Mãe Viu, e se Mãe Viu...

Ao chegar em casa, no velho sobrado de Rio do Braço, na noite do adeus, quando o luto ainda nem tinha se ajeitado direito dentro do peito, um fato estranho — desses que a ciência não explica e que o povo chama de “assombro manso” — aconteceu.

Minha mãe não falou com ninguém. Seguiu direto para a cozinha, como quem busca distração ou consolo nas tarefas de sempre ou recomeçar o dia mesmo já sendo noite... Ao cruzar a sala de assoalho onde a máquina de costura sempre morou num canto, estacou. O tempo também. Parou tudo. Seus olhos marejaram, o coração acelerou: ali, sentada com serenidade, estava sua mãe — costurando e cantando baixinho, como fazia nos tempos de paz.

Minha mãe não conseguia se mover. Aproximou-se devagar, tomada por um misto de espanto e ternura. Por longos segundos ficou ali, apenas olhando, incrédula, até que encontrou forças para murmurar:

— Mãe…?

A aparição levantou os olhos, como se escutasse de muito longe. E então começou a se desfazer, devagarinho, feito névoa ao sol ou promessa esquecida.

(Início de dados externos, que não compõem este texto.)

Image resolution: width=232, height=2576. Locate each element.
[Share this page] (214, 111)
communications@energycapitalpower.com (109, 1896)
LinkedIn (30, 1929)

Naquela mesma noite, contou tudo ao meu pai. Ele não duvidou. Acolheu cada palavra com a fé simples dos que amam. Abraçou minha mãe com firmeza.

Depois disso, minha mãe começou a ter sonhos pesados, desses que acordam a gente no meio da madrugada, suando, com os olhos pedindo resposta.

— Sonhei com mamãe… Ela estava com sede. Pedia água.

Foram quase dois meses ouvindo essa súplica noturna. Até que, numa manhã quente, meu pai tomou uma decisão: levaria minha mãe até o cemitério de Castelo Novo, lá pras bandas de Ilhéus, onde repousava sua sogra.

— Vamos lá.

Pegaram a Rural Willys e foram até o cemitério de Castelo Novo, povoado de Ilhéus. Foram em silêncio, cada um com seu pensamento, embalados pelos buracos da estrada e pelos sussurros da saudade.

Levaram flores frescas e um copo grande de vidro. Chegaram, limparam o túmulo com reverência e carinho. Colocaram as flores, depois o copo cheio d’água, como quem oferece um presente a um espírito sedento de lembrança e amor.

Eu era pequeno demais, mas me lembro. Lembro do gesto. Lembro do silêncio que não era vazio, mas cheio de sentimento. Lembro do vento leve, da mão dela ajeitando as flores com tanto amor que parecia conversar com elas. Lembro do olhar da minha mãe, pingando ternura... Lembro do gesto simples, mas sagrado, de depositar aquele copo d’água como quem oferece um bálsamo à eternidade.

Quando já iam saindo, ela olhou pra trás. E o copo estava seco. Não tombado. Não rachado. Seco.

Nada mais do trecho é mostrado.